Exercising even just several times a week can boost a person’s immune system and make him or her feel better physically and mentally. That is in large part because of the endorphins that are released. Exercise classes provide fun and fellowship while encouraging seniors to move all of their muscles and body parts. If a person moves his or her limbs, it increases hand-to-eye coordination, strengthens the core, and helps balance.

I approached teaching my senior dance classes as I would have any other basic level: I included combinations and repetition to Frank Sinatra and Bobby Darin songs, among others. I found that most of my “students” found ease in doing the tap warm ups, grape vines, and some jazz movements, even if a participant was confined to a wheel chair.

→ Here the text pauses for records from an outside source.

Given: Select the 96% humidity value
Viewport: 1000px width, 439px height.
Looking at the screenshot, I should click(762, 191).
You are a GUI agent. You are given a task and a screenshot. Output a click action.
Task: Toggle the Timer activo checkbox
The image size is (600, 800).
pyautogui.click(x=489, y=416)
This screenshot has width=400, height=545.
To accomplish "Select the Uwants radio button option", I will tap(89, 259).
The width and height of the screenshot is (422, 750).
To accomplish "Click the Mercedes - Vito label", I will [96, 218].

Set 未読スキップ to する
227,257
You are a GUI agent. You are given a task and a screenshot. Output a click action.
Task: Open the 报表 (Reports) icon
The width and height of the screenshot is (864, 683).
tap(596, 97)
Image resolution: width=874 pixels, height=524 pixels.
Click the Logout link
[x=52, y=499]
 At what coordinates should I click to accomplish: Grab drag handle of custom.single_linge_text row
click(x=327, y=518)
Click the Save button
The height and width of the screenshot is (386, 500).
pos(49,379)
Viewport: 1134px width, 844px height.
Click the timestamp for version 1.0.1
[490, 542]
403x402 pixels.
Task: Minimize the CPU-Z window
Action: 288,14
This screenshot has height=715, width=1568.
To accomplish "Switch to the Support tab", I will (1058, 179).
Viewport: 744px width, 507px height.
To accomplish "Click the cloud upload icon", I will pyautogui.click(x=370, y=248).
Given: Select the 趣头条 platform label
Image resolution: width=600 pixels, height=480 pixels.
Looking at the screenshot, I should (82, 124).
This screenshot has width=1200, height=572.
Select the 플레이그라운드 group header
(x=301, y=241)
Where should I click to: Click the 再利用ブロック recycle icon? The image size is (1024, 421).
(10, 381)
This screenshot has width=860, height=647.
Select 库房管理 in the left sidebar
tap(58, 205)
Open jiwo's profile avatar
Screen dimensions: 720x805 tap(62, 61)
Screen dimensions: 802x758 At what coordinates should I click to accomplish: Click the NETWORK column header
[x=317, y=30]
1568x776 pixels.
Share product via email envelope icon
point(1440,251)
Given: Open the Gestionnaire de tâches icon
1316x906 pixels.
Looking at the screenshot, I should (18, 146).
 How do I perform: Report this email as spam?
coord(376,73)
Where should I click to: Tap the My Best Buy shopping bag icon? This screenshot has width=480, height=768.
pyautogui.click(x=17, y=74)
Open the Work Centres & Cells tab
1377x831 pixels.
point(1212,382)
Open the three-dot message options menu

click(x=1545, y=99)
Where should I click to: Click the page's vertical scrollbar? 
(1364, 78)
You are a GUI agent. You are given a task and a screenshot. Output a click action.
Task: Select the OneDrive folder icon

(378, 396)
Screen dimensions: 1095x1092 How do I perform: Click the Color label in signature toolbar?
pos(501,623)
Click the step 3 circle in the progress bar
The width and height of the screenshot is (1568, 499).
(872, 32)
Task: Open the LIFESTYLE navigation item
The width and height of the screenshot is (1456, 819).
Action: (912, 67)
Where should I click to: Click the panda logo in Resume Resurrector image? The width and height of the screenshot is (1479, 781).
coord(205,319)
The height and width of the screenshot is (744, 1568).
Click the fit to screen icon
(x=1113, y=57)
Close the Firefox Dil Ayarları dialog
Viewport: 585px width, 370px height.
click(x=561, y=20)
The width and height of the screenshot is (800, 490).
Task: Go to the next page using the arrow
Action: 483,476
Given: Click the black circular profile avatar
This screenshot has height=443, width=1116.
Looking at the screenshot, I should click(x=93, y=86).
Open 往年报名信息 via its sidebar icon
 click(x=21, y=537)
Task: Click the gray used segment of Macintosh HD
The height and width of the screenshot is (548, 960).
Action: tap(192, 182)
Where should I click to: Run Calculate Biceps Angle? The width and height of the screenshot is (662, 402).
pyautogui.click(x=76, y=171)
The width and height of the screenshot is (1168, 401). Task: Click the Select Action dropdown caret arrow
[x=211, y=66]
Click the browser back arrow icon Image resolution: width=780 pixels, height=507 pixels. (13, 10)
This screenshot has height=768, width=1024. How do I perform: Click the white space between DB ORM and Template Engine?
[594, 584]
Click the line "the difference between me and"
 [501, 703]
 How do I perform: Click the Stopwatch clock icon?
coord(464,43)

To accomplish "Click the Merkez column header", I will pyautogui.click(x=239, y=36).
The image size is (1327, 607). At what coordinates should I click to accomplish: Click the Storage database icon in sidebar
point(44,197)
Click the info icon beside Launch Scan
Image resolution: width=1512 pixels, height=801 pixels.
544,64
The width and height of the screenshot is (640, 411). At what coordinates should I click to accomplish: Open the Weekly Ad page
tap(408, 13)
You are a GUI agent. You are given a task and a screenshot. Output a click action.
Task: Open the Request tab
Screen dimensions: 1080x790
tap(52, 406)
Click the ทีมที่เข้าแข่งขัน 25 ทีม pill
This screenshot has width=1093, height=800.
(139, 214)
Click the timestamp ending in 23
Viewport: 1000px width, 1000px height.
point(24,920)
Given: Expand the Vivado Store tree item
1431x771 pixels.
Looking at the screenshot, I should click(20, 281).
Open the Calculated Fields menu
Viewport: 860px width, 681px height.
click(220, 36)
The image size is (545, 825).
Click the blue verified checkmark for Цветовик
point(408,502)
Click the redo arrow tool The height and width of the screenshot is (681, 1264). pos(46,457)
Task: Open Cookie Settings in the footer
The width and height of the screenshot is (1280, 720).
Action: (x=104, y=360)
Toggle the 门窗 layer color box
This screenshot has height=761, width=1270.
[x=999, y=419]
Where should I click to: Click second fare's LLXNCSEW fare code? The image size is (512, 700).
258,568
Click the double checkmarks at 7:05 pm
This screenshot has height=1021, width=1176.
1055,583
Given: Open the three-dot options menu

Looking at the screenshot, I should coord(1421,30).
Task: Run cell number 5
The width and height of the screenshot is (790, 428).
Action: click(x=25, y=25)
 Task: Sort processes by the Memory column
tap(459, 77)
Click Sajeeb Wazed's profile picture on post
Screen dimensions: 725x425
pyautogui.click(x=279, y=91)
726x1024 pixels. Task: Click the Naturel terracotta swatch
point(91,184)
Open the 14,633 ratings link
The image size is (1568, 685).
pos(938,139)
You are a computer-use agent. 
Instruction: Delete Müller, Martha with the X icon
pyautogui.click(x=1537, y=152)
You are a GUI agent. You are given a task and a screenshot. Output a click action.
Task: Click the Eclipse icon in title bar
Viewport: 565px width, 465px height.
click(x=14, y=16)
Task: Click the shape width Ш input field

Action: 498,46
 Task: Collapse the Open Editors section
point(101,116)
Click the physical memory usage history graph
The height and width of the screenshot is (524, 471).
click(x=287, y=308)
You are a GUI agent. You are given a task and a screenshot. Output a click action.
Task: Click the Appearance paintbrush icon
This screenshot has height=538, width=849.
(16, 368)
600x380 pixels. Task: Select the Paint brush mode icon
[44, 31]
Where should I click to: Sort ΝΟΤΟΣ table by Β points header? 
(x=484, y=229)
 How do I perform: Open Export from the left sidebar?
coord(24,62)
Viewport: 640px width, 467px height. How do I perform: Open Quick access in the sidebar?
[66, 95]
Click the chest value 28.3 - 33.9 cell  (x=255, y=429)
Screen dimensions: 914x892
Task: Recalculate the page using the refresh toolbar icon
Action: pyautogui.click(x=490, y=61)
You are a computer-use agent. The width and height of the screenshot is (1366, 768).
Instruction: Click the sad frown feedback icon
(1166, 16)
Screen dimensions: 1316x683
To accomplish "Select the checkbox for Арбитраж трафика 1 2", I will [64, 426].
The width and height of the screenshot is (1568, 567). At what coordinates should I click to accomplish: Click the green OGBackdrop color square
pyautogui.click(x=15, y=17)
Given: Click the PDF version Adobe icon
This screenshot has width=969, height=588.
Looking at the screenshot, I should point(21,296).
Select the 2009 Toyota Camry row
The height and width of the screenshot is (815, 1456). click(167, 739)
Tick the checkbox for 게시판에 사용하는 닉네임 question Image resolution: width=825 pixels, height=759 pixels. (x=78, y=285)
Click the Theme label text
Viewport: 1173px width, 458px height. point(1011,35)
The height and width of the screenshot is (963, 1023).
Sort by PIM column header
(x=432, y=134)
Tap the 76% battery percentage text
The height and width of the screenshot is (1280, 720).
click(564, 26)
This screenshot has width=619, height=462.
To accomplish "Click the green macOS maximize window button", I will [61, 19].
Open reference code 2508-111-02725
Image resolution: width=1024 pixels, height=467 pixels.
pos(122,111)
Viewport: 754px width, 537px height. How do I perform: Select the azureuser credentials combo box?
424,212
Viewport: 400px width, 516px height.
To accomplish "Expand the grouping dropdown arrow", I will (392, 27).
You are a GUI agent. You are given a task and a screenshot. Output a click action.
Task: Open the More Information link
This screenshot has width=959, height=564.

Many of the participants said that their joints felt better, their overall movement improved, and, most importantly, their spirits had been lifted. After the class had finished, I always served my students a snack and we’d talk for a while. Some of the residents with dementia would reminisce about where they used to go to dance with their spouses. One resident in particular spoke about a church in Evanston, Illinois that had a Scottish affiliation and offered Scottish dance lessons. She even went so far as to quote me the exact street address. The repetition of certain exercises helps people with Parkinson’s to concentrate on movements that have become difficult for them, such as doing two things at once. People who have suffered a stroke are able to express themselves by moving to the music even though they can’t talk. Sometimes seniors’ medications stop working for them and yet the classes gave them relief from their symptoms.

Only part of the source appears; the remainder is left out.